- Boycott the Knights of Columbus
- A wedding sermon.
- An open letter to my parish community.
- Why was a college student in the car of drunken Archbishop-elect Cordileone at 12:26 AM, when Cordileone was arrested for a DUI?
- When the Church married Same-Sex couples.
- How It All began
- The Supreme Court’s Decisions and the New Mason-Dixon Line
- What the Vatican & American bishops DO NOT want you (and Politicians) to know.

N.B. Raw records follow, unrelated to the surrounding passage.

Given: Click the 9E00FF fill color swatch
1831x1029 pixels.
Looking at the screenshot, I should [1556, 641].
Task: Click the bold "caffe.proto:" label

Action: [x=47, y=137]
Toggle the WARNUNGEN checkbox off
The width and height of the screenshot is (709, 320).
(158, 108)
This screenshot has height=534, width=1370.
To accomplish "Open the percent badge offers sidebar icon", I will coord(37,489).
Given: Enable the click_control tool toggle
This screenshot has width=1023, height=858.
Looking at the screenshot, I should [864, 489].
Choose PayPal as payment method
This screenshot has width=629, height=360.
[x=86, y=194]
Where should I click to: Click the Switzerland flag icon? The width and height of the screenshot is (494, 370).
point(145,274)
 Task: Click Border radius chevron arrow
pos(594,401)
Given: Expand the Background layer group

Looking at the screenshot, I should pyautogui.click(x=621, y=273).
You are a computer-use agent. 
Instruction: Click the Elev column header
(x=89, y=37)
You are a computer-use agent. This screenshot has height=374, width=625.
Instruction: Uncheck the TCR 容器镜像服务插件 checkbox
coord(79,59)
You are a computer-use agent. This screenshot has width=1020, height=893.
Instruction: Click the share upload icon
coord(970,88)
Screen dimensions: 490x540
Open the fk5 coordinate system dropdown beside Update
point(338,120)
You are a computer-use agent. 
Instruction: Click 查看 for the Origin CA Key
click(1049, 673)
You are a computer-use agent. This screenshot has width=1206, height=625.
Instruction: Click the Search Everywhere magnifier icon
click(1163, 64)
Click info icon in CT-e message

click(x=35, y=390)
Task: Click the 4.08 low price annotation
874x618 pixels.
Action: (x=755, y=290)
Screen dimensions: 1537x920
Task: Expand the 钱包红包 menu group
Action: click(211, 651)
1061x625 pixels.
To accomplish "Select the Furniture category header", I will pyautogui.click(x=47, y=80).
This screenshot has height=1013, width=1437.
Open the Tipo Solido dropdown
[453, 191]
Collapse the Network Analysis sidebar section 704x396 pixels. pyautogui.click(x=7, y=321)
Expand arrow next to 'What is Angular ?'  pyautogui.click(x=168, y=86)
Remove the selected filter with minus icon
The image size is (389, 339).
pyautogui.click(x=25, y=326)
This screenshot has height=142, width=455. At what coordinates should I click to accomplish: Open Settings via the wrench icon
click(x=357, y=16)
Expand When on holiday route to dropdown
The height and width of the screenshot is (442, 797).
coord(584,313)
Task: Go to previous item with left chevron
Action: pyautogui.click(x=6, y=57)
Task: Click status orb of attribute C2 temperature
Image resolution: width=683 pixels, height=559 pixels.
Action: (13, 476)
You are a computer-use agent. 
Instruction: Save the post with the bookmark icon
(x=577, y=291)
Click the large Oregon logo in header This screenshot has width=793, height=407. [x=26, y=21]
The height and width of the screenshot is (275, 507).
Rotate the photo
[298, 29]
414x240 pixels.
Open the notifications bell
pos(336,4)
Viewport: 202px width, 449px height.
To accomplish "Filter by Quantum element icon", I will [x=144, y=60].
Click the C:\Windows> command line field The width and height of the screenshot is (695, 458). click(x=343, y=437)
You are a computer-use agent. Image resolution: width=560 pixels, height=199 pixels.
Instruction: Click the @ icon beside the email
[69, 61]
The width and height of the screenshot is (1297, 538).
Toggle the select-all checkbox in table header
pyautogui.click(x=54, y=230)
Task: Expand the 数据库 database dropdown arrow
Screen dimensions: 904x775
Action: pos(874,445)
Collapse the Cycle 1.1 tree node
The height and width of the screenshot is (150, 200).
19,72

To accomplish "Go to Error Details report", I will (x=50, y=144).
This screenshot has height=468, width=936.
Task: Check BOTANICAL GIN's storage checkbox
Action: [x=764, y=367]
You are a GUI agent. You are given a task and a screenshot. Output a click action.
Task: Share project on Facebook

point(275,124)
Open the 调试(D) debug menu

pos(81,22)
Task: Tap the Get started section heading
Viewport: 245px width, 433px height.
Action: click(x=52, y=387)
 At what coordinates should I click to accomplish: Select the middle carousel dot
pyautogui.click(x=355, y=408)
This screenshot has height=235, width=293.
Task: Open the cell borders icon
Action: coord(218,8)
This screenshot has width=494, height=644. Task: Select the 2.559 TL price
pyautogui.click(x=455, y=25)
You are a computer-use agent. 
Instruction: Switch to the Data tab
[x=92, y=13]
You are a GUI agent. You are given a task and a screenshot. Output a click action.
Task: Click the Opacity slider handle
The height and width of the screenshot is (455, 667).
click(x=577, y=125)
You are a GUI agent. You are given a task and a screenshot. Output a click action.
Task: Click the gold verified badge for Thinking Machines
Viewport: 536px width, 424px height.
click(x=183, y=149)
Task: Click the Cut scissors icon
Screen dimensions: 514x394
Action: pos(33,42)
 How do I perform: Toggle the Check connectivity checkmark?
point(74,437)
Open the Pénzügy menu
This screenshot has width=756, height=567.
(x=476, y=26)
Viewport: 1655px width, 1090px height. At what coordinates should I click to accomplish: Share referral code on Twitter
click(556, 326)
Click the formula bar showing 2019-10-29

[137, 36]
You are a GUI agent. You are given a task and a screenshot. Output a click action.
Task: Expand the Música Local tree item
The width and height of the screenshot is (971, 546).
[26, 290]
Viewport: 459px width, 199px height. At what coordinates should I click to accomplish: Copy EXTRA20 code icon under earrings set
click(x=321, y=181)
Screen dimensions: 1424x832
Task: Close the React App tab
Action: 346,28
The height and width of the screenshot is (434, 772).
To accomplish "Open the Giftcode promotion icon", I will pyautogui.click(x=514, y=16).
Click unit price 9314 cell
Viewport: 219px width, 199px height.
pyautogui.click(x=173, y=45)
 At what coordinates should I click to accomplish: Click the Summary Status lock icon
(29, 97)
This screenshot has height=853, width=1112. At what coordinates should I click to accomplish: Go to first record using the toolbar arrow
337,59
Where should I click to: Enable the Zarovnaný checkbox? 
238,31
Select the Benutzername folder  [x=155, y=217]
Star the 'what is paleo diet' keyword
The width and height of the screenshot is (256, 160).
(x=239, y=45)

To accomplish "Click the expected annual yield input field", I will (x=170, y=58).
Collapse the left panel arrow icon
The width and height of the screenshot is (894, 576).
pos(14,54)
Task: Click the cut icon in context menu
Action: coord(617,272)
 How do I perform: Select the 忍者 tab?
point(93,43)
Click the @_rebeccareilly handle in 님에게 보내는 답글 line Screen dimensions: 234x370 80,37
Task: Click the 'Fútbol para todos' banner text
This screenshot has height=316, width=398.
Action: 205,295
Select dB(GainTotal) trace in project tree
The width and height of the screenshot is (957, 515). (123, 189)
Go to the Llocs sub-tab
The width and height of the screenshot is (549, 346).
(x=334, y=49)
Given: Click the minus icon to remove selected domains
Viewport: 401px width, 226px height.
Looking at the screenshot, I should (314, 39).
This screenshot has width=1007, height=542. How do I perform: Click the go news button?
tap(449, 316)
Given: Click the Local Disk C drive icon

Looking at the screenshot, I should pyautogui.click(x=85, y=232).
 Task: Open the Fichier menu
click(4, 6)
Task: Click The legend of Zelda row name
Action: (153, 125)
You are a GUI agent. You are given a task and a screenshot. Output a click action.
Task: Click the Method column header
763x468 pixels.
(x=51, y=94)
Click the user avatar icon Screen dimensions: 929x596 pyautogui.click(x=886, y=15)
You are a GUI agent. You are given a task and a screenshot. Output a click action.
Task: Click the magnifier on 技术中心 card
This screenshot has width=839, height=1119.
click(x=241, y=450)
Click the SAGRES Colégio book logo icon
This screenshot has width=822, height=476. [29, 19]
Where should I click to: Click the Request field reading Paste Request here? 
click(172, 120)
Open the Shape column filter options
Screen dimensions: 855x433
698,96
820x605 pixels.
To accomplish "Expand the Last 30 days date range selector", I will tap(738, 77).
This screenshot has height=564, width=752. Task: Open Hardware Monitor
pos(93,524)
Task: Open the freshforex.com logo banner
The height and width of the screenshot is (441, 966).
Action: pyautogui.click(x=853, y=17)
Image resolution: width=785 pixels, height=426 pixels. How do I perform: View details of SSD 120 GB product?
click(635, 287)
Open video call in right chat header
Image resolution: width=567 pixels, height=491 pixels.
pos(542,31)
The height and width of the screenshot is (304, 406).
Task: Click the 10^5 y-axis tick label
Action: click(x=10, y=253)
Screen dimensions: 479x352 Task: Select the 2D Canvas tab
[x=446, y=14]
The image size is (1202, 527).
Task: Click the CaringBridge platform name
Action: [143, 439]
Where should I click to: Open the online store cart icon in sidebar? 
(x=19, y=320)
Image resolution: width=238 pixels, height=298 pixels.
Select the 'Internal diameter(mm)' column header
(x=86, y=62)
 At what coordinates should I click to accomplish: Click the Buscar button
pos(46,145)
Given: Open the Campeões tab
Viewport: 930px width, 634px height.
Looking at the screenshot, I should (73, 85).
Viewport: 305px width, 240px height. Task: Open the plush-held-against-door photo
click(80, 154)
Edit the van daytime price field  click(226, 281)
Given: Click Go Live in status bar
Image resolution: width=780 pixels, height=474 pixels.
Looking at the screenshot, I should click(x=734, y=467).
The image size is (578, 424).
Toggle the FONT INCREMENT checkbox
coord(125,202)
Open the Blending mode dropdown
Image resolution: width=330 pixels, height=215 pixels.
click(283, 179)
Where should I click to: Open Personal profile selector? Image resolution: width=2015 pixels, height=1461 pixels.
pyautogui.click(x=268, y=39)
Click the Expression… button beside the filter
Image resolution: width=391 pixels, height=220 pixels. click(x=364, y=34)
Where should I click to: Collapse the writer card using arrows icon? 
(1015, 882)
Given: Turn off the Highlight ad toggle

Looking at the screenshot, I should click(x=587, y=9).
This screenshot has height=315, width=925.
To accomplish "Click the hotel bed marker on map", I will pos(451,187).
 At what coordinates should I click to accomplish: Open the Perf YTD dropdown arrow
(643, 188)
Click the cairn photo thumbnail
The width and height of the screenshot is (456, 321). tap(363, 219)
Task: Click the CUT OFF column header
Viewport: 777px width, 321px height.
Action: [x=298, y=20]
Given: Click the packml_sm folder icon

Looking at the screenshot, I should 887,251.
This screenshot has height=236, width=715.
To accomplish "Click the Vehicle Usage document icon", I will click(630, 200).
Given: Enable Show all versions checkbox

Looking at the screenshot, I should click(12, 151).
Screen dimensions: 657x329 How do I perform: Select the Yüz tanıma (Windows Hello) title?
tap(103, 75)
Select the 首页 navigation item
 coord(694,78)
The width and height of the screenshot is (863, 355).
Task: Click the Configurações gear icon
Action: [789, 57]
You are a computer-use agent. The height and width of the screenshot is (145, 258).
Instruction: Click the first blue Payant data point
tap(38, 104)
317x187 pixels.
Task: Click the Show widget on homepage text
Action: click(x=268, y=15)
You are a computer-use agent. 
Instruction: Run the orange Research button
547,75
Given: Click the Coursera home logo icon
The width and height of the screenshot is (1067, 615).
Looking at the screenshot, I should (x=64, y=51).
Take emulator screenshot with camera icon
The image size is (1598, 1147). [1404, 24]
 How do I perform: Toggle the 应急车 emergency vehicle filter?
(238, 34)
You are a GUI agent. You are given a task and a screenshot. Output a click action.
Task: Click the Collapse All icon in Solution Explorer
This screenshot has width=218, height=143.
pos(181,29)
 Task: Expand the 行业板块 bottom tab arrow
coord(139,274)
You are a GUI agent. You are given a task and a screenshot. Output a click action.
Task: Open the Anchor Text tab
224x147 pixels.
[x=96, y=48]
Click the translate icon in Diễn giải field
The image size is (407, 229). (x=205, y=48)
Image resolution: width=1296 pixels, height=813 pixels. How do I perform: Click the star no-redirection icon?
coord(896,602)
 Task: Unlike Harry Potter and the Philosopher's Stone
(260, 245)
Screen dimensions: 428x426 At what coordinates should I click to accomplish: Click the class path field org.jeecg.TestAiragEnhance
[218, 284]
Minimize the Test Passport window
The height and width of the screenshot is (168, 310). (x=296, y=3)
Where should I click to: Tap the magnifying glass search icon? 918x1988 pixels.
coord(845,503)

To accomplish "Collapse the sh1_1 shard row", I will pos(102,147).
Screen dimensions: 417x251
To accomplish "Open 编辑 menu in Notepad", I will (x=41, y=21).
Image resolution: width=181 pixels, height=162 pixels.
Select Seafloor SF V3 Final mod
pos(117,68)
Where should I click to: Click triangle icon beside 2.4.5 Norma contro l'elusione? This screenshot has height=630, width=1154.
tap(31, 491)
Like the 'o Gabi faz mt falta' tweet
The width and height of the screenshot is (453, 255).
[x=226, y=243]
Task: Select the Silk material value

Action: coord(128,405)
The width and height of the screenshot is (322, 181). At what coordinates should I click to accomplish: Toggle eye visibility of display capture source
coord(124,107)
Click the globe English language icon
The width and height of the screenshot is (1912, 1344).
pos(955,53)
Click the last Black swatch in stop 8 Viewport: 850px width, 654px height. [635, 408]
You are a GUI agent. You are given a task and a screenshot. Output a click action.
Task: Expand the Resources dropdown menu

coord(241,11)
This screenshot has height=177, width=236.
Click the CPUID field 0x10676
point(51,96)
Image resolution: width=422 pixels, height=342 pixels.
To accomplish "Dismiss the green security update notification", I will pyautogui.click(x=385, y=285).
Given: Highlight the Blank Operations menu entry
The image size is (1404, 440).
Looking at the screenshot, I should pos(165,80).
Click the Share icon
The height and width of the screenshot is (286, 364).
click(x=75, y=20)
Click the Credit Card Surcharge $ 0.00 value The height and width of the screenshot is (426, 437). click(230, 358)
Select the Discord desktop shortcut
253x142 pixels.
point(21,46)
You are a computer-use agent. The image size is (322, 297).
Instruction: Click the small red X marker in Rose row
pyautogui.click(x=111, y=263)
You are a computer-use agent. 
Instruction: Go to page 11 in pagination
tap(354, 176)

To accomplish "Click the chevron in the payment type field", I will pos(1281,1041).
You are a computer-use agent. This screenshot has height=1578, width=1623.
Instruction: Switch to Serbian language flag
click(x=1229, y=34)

- The Morality of Sex, gay & straight.
- San Francisco in archbishop Cordileone’s sight
Monday, April 25, 2011
What the Vatican & American bishops DO NOT want you (and Politicians) to know.
At a New Year’s Eve party in 1999/2000 a woman exclaimed, “You are gay and you are a priest! How can that be?!” I asked her if she had ever visited Saint Peter’s Basilica in Rome. “Yes, I have,” she answered. “Well, let me let you in on a little secret, if straight boys had built that church, it would be an “A-frame” with cottage cheese on the ceiling.” Edgar Allen Poe quipped, “The best way to conceal something is by putting it in plain sight, no one would ever think of looking for it there.”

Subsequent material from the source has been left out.